Ира достает из кармана кольцо, долго смотрит на него, и спокойствие снова понемногу возвращается к ней.
– Я рада, что ты не выбросила его, – говорит она, кто знает, как бы я поступила на твоем месте.
– Ты тоже сохранила своё…
– Да. Я никогда не смогла бы…
– Ир? – Аня протягивает ей руку. – Вещи должны быть на своих местах.
Нежно улыбаясь, будто нежный пион посреди шумного города, Ира надевает Ане кольцо.
– Оно совсем не потемнело… Как будто ты положила его в тайник только вчера.
– Можно сказать, что так и есть. Ведь в той реальности мы расстались как раз, когда мне было двадцать. Значит, кольцо лежит там всего пару месяцев.
– Поразительно… Так трудно осознать всё это.
***
Навязчивое желание повернуть время вспять и что-то изменить в своей жизни всегда было неотъемлемой частью Иры. Она помнила себя восьмилетнюю, когда пришла домой после урока фортепиано (тогда она делила свое время на «фигурное» и «фортепианное»). Отец разрезал арбуз на кухне, а мать мыла посуду. Ира почувствовала запах свежести, и ей показалось сначала, что пахнет не арбузом, а огурцом.
– Садись, – сказал отец, и она села.
Он разрезал арбуз на две части, и Ира не могла оторвать взгляда от красной сочной сердцевины. На улице было очень жарко, Ира хотела пить, но не могла попросить арбуза. Она знала, что отец отругает её за нетерпение. Она жалела, что Сережа ещё не вернулся из бассейна, потому что он бы точно попросил, и тогда все шишки посыпались бы на него, а она могла бы поскорее съесть арбуз. Она знала, что нехорошо так думать, но пить хотелось так сильно.
– Посмотри внимательно на этот арбуз, Ирин, – сказал отец своим неторопливым нравоучительным тоном. – Он круглый, но не абсолютно круглый. Но в этой своей неровности и ассиметричности он идеален. Потому что природа создала его таким. Природа создала идеальными абсолютно всех. Вот только люди почему-то забывают об этом. И ведут себя так, словно у них еще сотня жизней в запасе. Вместо того чтобы с самого начала не допускать ошибок. Вместо того чтобы с первого раза делать все идеально.

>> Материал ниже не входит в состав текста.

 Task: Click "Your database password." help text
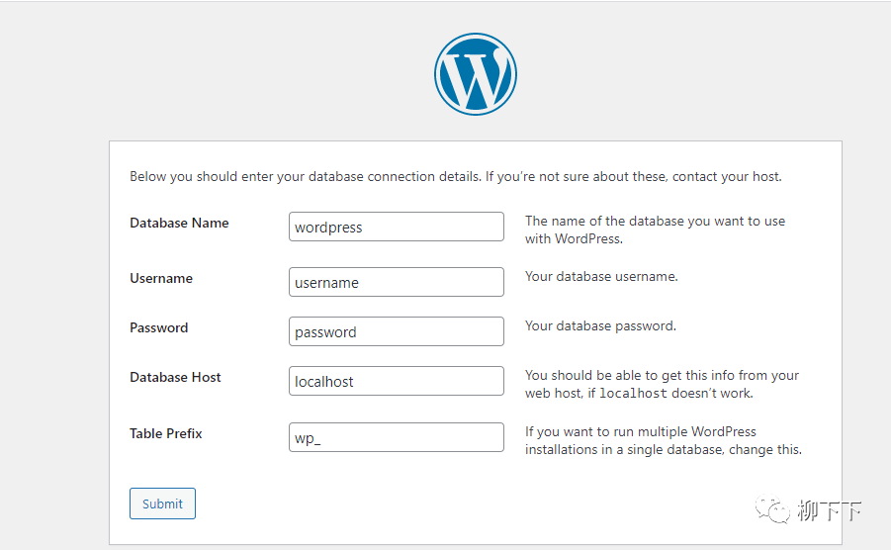600,325
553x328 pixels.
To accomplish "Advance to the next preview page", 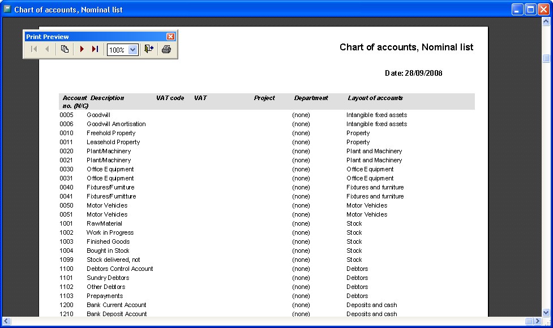I will coord(81,49).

Ира не знала, почему слова отца в тот жаркий сентябрьский день так въелись в её сознание, вцепились клешнями и дергали всякий раз, когда Ира творила какую-нибудь бессмысленную ерунду. Но ей никогда, никогда не приходило в голову, что её отец может быть неправ.
Она только жалела, что не может, никак не может стать идеальной дочерью, которую так хотели бы видеть родители. Пусть даже они давно уже не ходят по этой земле.
Иногда ей казалось, что внутри неё живут и сражаются две Иры. Одна из них говорила голосом отца: «Не допускай ошибок ни в чем. Жизнь тебе не черновик, чтобы зачеркивать и переписывать заново». Вторая говорила голосом Аниного отца, Евгения Александровича: «Не бойся ошибок. В них нет ничего дурного. Ошибаться – естественно для каждого».